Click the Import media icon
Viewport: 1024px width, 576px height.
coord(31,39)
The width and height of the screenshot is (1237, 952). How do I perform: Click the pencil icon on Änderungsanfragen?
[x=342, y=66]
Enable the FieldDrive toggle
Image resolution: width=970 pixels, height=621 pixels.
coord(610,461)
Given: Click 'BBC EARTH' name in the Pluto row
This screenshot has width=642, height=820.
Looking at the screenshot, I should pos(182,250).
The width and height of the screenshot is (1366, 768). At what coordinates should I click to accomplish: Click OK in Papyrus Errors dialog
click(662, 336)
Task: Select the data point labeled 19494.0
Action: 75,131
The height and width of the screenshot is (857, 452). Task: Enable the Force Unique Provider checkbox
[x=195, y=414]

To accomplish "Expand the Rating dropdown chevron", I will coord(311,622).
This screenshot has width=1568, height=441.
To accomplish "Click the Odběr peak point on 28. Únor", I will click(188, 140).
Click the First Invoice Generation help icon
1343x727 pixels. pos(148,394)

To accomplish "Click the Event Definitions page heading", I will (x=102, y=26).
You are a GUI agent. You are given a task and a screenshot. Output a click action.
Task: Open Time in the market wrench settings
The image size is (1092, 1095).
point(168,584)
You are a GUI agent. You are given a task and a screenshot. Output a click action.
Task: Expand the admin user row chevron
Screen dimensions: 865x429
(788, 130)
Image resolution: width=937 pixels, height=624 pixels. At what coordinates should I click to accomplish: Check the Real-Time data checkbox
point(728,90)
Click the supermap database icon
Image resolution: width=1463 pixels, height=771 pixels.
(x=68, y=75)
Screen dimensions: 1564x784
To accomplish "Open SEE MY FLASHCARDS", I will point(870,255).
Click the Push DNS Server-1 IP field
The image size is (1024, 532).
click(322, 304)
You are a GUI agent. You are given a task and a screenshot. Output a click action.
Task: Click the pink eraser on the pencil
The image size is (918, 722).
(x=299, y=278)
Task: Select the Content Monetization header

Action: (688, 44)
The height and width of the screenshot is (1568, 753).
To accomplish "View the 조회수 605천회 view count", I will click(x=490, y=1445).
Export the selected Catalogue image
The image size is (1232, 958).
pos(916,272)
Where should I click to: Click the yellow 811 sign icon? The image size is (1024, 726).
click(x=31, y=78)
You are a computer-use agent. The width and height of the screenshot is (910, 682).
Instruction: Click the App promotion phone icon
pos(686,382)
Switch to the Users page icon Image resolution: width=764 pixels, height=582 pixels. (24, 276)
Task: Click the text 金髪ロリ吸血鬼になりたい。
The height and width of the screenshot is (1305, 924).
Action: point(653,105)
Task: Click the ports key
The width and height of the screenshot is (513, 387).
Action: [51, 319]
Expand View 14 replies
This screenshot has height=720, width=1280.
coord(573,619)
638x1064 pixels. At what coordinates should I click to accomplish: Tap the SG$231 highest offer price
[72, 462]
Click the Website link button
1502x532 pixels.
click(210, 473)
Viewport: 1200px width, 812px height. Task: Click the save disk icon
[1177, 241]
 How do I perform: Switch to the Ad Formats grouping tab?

AIM OF THE TASK: Each entry needs to be copied out exactly as written.

OUTPUT BELOW:
Click the Import media icon
Viewport: 1024px width, 576px height.
coord(31,39)
The width and height of the screenshot is (1237, 952). How do I perform: Click the pencil icon on Änderungsanfragen?
[x=342, y=66]
Enable the FieldDrive toggle
Image resolution: width=970 pixels, height=621 pixels.
coord(610,461)
Given: Click 'BBC EARTH' name in the Pluto row
This screenshot has width=642, height=820.
Looking at the screenshot, I should pos(182,250).
The width and height of the screenshot is (1366, 768). At what coordinates should I click to accomplish: Click OK in Papyrus Errors dialog
click(662, 336)
Task: Select the data point labeled 19494.0
Action: 75,131
The height and width of the screenshot is (857, 452). Task: Enable the Force Unique Provider checkbox
[x=195, y=414]

To accomplish "Expand the Rating dropdown chevron", I will coord(311,622).
This screenshot has width=1568, height=441.
To accomplish "Click the Odběr peak point on 28. Únor", I will click(188, 140).
Click the First Invoice Generation help icon
1343x727 pixels. pos(148,394)

To accomplish "Click the Event Definitions page heading", I will (x=102, y=26).
You are a GUI agent. You are given a task and a screenshot. Output a click action.
Task: Open Time in the market wrench settings
The image size is (1092, 1095).
point(168,584)
You are a GUI agent. You are given a task and a screenshot. Output a click action.
Task: Expand the admin user row chevron
Screen dimensions: 865x429
(788, 130)
Image resolution: width=937 pixels, height=624 pixels. At what coordinates should I click to accomplish: Check the Real-Time data checkbox
point(728,90)
Click the supermap database icon
Image resolution: width=1463 pixels, height=771 pixels.
(x=68, y=75)
Screen dimensions: 1564x784
To accomplish "Open SEE MY FLASHCARDS", I will point(870,255).
Click the Push DNS Server-1 IP field
The image size is (1024, 532).
click(322, 304)
You are a GUI agent. You are given a task and a screenshot. Output a click action.
Task: Click the pink eraser on the pencil
The image size is (918, 722).
(x=299, y=278)
Task: Select the Content Monetization header

Action: (688, 44)
The height and width of the screenshot is (1568, 753).
To accomplish "View the 조회수 605천회 view count", I will click(x=490, y=1445).
Export the selected Catalogue image
The image size is (1232, 958).
pos(916,272)
Where should I click to: Click the yellow 811 sign icon? The image size is (1024, 726).
click(x=31, y=78)
You are a computer-use agent. The width and height of the screenshot is (910, 682).
Instruction: Click the App promotion phone icon
pos(686,382)
Switch to the Users page icon Image resolution: width=764 pixels, height=582 pixels. (24, 276)
Task: Click the text 金髪ロリ吸血鬼になりたい。
The height and width of the screenshot is (1305, 924).
Action: point(653,105)
Task: Click the ports key
The width and height of the screenshot is (513, 387).
Action: [51, 319]
Expand View 14 replies
This screenshot has height=720, width=1280.
coord(573,619)
638x1064 pixels. At what coordinates should I click to accomplish: Tap the SG$231 highest offer price
[72, 462]
Click the Website link button
1502x532 pixels.
click(210, 473)
Viewport: 1200px width, 812px height. Task: Click the save disk icon
[1177, 241]
 How do I perform: Switch to the Ad Formats grouping tab?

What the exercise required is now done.